Responsibilities
- Provide IT support for cloud-based compute and storage environments used to produce protected data products for research and dissemination.
- Administer distributed cloud platforms, including provisioning, configuration, monitoring, and lifecycle management for high-performance workloads.
- Support large data processing environments using frameworks such as Apache Spark and optimization tools.
- Establish and maintain operational parameters for deploying and executing data processing and dissemination workflows.
- Design and optimize cloud storage configurations, including data curation and removal of redundant datasets.
- Implement high performance computing (HPC), storage, and workflow optimizations.
- Deploy and manage monitoring and dashboard solutions to track cluster usage, performance, availability, and cost efficiency.
- Optimize resource utilization by identifying and terminating idle or unused compute resources.
- Manage user access, including account provisioning, role-based access, and deprovisioning.
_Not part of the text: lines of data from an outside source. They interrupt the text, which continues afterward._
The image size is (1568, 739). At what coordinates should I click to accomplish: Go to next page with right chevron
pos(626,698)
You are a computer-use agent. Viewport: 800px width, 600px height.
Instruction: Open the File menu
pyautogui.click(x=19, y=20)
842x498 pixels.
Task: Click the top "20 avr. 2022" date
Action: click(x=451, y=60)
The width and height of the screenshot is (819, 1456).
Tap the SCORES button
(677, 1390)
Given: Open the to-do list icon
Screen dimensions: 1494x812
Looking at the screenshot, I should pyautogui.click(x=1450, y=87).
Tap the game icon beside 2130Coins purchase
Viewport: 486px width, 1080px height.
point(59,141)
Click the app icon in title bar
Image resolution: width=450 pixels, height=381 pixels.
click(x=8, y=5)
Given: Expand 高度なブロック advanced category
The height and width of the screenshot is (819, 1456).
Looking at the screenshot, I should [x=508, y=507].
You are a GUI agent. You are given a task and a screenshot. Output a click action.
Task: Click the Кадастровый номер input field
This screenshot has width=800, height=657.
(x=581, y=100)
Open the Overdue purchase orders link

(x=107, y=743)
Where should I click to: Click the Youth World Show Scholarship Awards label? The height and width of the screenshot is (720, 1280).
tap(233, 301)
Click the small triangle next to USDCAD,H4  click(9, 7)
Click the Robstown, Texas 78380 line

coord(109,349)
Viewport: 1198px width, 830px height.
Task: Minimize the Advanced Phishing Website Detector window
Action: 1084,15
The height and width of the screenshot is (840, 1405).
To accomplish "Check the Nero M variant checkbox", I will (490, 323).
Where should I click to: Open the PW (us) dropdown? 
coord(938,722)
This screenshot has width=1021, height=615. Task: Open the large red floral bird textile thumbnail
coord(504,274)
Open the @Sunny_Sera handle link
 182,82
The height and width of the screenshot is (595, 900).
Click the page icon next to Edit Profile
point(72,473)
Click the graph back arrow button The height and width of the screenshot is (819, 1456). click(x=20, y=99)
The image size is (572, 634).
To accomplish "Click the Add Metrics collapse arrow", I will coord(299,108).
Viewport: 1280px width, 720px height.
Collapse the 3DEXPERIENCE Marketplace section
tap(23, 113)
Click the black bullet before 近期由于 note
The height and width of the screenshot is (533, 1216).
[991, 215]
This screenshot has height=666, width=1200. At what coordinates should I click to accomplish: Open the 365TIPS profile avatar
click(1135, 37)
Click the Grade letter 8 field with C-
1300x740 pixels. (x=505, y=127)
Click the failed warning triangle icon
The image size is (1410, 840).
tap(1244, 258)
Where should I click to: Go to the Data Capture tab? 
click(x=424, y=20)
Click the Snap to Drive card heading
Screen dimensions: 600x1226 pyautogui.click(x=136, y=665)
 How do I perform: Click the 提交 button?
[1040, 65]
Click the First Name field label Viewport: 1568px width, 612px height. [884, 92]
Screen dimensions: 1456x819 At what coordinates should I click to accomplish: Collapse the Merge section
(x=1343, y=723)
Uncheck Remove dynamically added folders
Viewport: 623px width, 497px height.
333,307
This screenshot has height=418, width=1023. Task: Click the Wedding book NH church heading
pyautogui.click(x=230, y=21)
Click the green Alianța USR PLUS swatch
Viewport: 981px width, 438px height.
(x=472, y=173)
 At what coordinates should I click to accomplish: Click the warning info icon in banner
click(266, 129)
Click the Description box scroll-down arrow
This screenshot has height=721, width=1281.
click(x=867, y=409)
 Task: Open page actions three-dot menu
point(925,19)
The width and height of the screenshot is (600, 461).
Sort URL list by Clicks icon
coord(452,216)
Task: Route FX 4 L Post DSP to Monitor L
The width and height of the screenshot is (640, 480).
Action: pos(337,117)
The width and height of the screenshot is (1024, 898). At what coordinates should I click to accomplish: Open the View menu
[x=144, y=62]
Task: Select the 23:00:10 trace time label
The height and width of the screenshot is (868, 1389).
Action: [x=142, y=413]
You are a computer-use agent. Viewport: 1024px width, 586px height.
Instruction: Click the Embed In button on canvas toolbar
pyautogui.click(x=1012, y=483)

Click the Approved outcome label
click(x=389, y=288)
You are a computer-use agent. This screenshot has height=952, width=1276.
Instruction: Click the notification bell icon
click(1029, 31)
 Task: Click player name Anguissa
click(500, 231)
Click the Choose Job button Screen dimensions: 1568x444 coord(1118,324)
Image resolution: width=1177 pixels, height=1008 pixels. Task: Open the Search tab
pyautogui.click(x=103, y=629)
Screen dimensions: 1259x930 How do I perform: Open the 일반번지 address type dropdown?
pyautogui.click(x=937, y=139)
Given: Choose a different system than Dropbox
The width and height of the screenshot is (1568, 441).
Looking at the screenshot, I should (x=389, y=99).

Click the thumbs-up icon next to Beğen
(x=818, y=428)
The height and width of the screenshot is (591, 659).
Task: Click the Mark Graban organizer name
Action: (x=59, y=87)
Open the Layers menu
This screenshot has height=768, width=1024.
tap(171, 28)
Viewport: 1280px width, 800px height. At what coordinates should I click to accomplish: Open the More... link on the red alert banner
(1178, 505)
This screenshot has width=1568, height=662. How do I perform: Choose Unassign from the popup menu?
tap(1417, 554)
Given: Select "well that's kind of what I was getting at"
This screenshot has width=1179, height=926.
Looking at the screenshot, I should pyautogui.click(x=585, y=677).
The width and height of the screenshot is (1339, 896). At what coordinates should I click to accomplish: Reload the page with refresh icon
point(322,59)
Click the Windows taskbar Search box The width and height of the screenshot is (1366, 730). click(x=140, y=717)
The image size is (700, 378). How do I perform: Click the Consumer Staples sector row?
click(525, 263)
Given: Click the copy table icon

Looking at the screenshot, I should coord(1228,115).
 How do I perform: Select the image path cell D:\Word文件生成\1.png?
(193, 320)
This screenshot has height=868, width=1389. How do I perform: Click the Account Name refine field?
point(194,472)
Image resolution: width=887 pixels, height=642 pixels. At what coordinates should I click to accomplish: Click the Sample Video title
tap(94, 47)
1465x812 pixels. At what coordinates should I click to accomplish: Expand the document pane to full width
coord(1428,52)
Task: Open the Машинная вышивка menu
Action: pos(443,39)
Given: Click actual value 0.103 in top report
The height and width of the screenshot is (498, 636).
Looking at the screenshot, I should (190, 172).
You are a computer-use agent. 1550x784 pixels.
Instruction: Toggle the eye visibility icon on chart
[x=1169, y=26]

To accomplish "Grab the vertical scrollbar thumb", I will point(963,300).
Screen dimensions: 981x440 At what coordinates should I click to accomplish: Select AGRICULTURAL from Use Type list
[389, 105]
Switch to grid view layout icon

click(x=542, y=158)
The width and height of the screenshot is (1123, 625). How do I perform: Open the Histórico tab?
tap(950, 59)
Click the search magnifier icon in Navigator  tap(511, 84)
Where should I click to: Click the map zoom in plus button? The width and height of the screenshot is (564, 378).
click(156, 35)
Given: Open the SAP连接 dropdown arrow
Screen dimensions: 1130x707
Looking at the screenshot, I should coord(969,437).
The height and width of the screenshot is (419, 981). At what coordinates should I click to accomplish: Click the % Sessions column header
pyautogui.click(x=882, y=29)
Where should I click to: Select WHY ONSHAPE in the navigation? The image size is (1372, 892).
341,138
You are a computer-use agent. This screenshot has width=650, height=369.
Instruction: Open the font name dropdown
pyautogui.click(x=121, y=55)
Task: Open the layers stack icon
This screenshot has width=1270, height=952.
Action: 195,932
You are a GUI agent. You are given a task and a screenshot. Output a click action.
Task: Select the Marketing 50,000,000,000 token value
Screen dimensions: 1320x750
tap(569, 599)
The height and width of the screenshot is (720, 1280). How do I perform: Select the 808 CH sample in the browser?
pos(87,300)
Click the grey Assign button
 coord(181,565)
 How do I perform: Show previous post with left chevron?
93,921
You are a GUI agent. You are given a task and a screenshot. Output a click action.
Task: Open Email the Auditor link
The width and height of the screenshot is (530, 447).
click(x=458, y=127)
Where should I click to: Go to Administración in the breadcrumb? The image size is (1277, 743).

- Install, configure, and maintain software, operating systems, and platform services, including Linux patching and updates.
- Produce operational and usage reports related to system performance and data storage.
- Provide guidance on cloud cost management, budgeting, and optimization strategies.
- Support agile project execution, including sprint planning, standups, retrospectives, and backlog management.
- Maintain Kanban or sprint boards and track tasks, milestones, and dependencies.
- Coordinate communication across engineering, operations, data science, and stakeholder teams.
- Identify and help resolve technical, operational, and process-related obstacles.
- Provide guidance on agile best practices and continuous improvement.
- Support data governance, data quality, and privacy protection requirements.
- Define and maintain project roles, responsibilities, and reporting structures.
- Develop and manage project schedules, deliverables, risks, and opportunities.
- Document and distribute meeting notes, action items, and decisions.
- Establish data transfer governance, standardized intake, validation, error handling, and repeatable evaluation workflows.
- Develop and maintain production-ready code, tools, and workflows to support data processing, experimentation, and dissemination, including testing and validation of outputs.
- Implement, monitor, and optimize cloud compute and storage environments, leveraging automation, infrastructure-as-code, and performance tuning for distributed processing frameworks.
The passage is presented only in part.